Required work ->
Repeat the listing in full, exactly as it stands.

Supplied material ->
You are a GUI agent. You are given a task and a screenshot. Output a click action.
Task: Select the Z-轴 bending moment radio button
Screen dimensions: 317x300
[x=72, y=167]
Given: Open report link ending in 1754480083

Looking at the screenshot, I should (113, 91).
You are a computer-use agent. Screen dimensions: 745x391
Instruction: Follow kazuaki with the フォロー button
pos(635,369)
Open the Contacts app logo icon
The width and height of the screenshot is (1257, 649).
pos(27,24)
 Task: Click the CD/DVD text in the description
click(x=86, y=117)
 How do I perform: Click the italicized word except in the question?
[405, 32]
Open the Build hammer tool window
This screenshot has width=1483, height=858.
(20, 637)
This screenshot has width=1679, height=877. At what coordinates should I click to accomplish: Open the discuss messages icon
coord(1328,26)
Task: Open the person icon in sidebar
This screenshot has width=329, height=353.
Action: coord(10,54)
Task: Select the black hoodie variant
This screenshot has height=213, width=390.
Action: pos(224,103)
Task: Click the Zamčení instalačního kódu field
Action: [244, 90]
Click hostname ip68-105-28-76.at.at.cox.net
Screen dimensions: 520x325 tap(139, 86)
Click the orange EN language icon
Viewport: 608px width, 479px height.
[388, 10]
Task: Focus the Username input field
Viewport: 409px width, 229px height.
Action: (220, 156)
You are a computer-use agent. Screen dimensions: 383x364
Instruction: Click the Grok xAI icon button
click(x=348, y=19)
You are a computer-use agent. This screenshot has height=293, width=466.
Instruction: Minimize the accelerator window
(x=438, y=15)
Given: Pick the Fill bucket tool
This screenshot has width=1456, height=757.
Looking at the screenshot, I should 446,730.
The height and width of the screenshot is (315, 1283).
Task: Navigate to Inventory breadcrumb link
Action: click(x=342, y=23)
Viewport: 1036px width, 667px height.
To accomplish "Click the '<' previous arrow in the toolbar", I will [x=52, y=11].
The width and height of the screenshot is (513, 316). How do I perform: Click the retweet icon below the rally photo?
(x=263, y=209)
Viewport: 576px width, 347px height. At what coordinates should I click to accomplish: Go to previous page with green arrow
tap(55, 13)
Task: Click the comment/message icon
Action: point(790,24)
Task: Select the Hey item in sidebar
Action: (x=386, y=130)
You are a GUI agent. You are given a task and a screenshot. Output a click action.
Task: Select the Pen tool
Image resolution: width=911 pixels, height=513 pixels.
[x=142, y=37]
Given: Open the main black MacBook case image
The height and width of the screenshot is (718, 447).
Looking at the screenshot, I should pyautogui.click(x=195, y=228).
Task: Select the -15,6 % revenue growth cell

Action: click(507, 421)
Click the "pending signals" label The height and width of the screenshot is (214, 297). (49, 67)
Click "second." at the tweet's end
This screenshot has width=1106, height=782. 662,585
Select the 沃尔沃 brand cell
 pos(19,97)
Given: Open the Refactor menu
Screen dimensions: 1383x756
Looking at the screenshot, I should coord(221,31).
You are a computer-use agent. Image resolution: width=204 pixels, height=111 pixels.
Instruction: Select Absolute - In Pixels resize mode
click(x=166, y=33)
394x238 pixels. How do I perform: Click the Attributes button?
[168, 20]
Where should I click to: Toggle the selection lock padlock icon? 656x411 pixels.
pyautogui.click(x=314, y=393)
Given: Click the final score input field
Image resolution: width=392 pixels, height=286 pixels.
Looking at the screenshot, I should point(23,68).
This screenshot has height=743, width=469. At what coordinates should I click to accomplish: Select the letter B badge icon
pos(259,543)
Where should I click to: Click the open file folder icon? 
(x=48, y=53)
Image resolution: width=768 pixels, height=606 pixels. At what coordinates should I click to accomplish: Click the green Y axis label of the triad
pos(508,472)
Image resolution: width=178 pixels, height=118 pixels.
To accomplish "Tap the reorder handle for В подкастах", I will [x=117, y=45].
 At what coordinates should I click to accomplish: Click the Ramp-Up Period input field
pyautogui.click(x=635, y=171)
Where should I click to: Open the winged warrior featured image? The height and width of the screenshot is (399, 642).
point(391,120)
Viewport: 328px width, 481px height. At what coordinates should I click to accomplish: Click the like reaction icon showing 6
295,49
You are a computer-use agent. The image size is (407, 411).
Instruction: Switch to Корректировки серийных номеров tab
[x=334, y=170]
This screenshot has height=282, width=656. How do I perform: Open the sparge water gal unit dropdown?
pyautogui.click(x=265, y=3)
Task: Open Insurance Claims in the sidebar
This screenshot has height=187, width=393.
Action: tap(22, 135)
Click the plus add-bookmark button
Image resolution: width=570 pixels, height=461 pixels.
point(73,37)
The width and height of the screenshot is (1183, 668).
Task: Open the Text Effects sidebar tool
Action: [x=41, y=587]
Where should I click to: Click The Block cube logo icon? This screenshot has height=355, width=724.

Response below ->
You are a GUI agent. You are given a task and a screenshot. Output a click action.
Task: Select the Z-轴 bending moment radio button
Screen dimensions: 317x300
[x=72, y=167]
Given: Open report link ending in 1754480083

Looking at the screenshot, I should (113, 91).
You are a computer-use agent. Screen dimensions: 745x391
Instruction: Follow kazuaki with the フォロー button
pos(635,369)
Open the Contacts app logo icon
The width and height of the screenshot is (1257, 649).
pos(27,24)
 Task: Click the CD/DVD text in the description
click(x=86, y=117)
 How do I perform: Click the italicized word except in the question?
[405, 32]
Open the Build hammer tool window
This screenshot has width=1483, height=858.
(20, 637)
This screenshot has width=1679, height=877. At what coordinates should I click to accomplish: Open the discuss messages icon
coord(1328,26)
Task: Open the person icon in sidebar
This screenshot has width=329, height=353.
Action: coord(10,54)
Task: Select the black hoodie variant
This screenshot has height=213, width=390.
Action: pos(224,103)
Task: Click the Zamčení instalačního kódu field
Action: [244, 90]
Click hostname ip68-105-28-76.at.at.cox.net
Screen dimensions: 520x325 tap(139, 86)
Click the orange EN language icon
Viewport: 608px width, 479px height.
[388, 10]
Task: Focus the Username input field
Viewport: 409px width, 229px height.
Action: (220, 156)
You are a computer-use agent. Screen dimensions: 383x364
Instruction: Click the Grok xAI icon button
click(x=348, y=19)
You are a computer-use agent. This screenshot has height=293, width=466.
Instruction: Minimize the accelerator window
(x=438, y=15)
Given: Pick the Fill bucket tool
This screenshot has width=1456, height=757.
Looking at the screenshot, I should 446,730.
The height and width of the screenshot is (315, 1283).
Task: Navigate to Inventory breadcrumb link
Action: click(x=342, y=23)
Viewport: 1036px width, 667px height.
To accomplish "Click the '<' previous arrow in the toolbar", I will [x=52, y=11].
The width and height of the screenshot is (513, 316). How do I perform: Click the retweet icon below the rally photo?
(x=263, y=209)
Viewport: 576px width, 347px height. At what coordinates should I click to accomplish: Go to previous page with green arrow
tap(55, 13)
Task: Click the comment/message icon
Action: point(790,24)
Task: Select the Hey item in sidebar
Action: (x=386, y=130)
You are a GUI agent. You are given a task and a screenshot. Output a click action.
Task: Select the Pen tool
Image resolution: width=911 pixels, height=513 pixels.
[x=142, y=37]
Given: Open the main black MacBook case image
The height and width of the screenshot is (718, 447).
Looking at the screenshot, I should pyautogui.click(x=195, y=228).
Task: Select the -15,6 % revenue growth cell

Action: click(507, 421)
Click the "pending signals" label The height and width of the screenshot is (214, 297). (49, 67)
Click "second." at the tweet's end
This screenshot has width=1106, height=782. 662,585
Select the 沃尔沃 brand cell
 pos(19,97)
Given: Open the Refactor menu
Screen dimensions: 1383x756
Looking at the screenshot, I should coord(221,31).
You are a computer-use agent. Image resolution: width=204 pixels, height=111 pixels.
Instruction: Select Absolute - In Pixels resize mode
click(x=166, y=33)
394x238 pixels. How do I perform: Click the Attributes button?
[168, 20]
Where should I click to: Toggle the selection lock padlock icon? 656x411 pixels.
pyautogui.click(x=314, y=393)
Given: Click the final score input field
Image resolution: width=392 pixels, height=286 pixels.
Looking at the screenshot, I should point(23,68).
This screenshot has height=743, width=469. At what coordinates should I click to accomplish: Select the letter B badge icon
pos(259,543)
Where should I click to: Click the open file folder icon? 
(x=48, y=53)
Image resolution: width=768 pixels, height=606 pixels. At what coordinates should I click to accomplish: Click the green Y axis label of the triad
pos(508,472)
Image resolution: width=178 pixels, height=118 pixels.
To accomplish "Tap the reorder handle for В подкастах", I will [x=117, y=45].
 At what coordinates should I click to accomplish: Click the Ramp-Up Period input field
pyautogui.click(x=635, y=171)
Where should I click to: Open the winged warrior featured image? The height and width of the screenshot is (399, 642).
point(391,120)
Viewport: 328px width, 481px height. At what coordinates should I click to accomplish: Click the like reaction icon showing 6
295,49
You are a computer-use agent. The image size is (407, 411).
Instruction: Switch to Корректировки серийных номеров tab
[x=334, y=170]
This screenshot has height=282, width=656. How do I perform: Open the sparge water gal unit dropdown?
pyautogui.click(x=265, y=3)
Task: Open Insurance Claims in the sidebar
This screenshot has height=187, width=393.
Action: tap(22, 135)
Click the plus add-bookmark button
Image resolution: width=570 pixels, height=461 pixels.
point(73,37)
The width and height of the screenshot is (1183, 668).
Task: Open the Text Effects sidebar tool
Action: [x=41, y=587]
Where should I click to: Click The Block cube logo icon? This screenshot has height=355, width=724.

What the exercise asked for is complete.